I hugely enjoyed this thriller, which is both a dive into the depths of human depravity and evil (steel yourselves!) and also a fascinating look at the world of investigative journalism, and how they overlap with the criminal worlds they are trying to expose. Casey and Miranda are two journalists at ‘The Post’ who end up following a lead from an overheard conversation all the way to the murky and dangerous underworlds of refugee camps in North Africa.
Watt has come up with both a terrifying central premise and a pulsating plot which has the pace of a crime thriller or police procedural, and is easy to imagine being made into a film (I assume the rights have been snapped up). To these authorly skills, she also brings a clear knowledge and insight into the workings of a paper and the ways and means of journalists (even if some of what gets ‘signed off’ seems fairly far-fetched at times).
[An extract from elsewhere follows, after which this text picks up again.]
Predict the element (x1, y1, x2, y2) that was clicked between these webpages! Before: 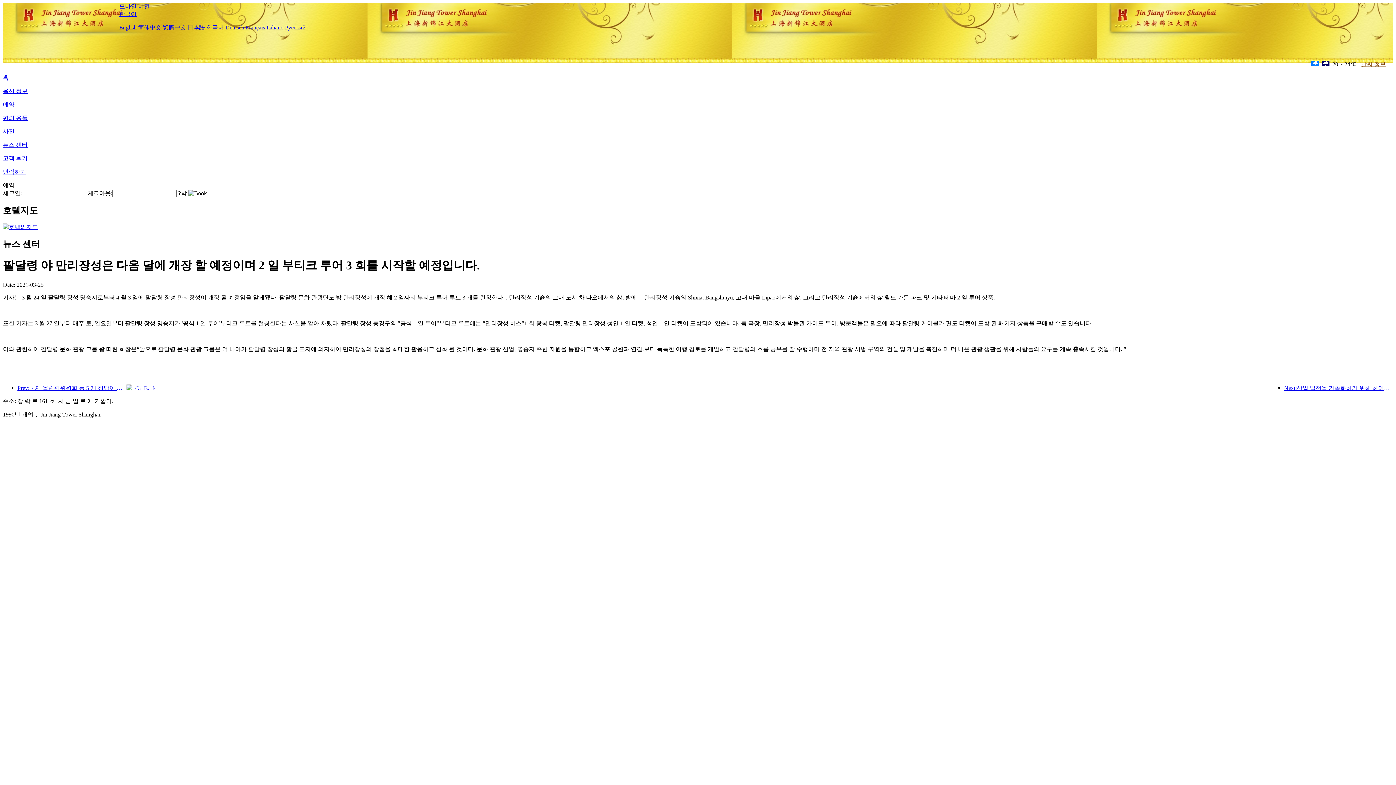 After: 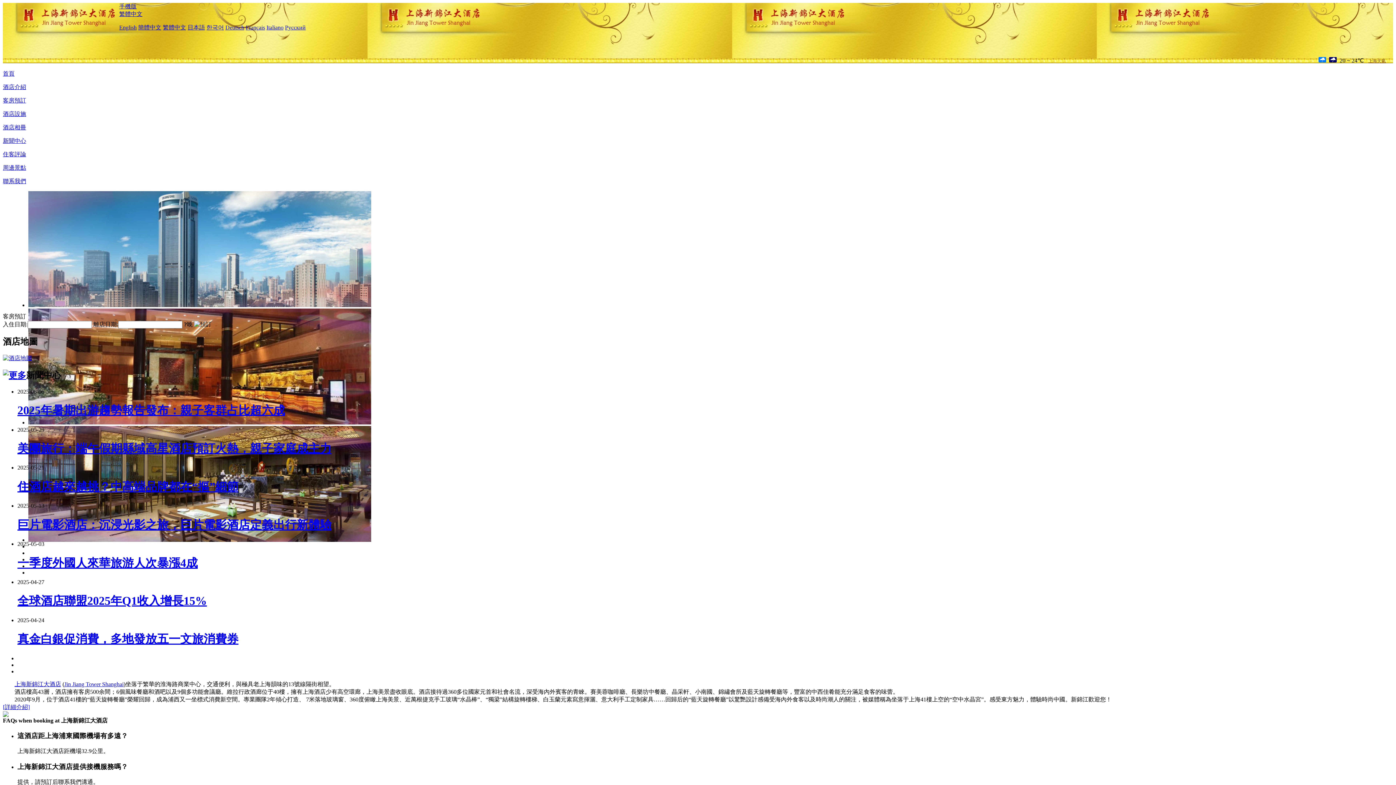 Action: label: 繁體中文 bbox: (162, 24, 186, 30)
The story at the heart of the book is also topical and deeply affecting – if you want a clearer display of what ‘inequality’ looks like in the modern day, you won’t have to look further than the core of this narrative. The characters are worryingly plausible at times, and you won’t come out of the other side of this read feeling very good about hedge fund managers, mercenaries, or (arguably) journalists either.
I whipped through what is an excellently structured book, with the tale propelling me forward to find out what was coming next – and also to resolve the significant amount of dramatic tension being built up, right to the end. Great stuff all round, and I’ll definitely be looking out for her next novel.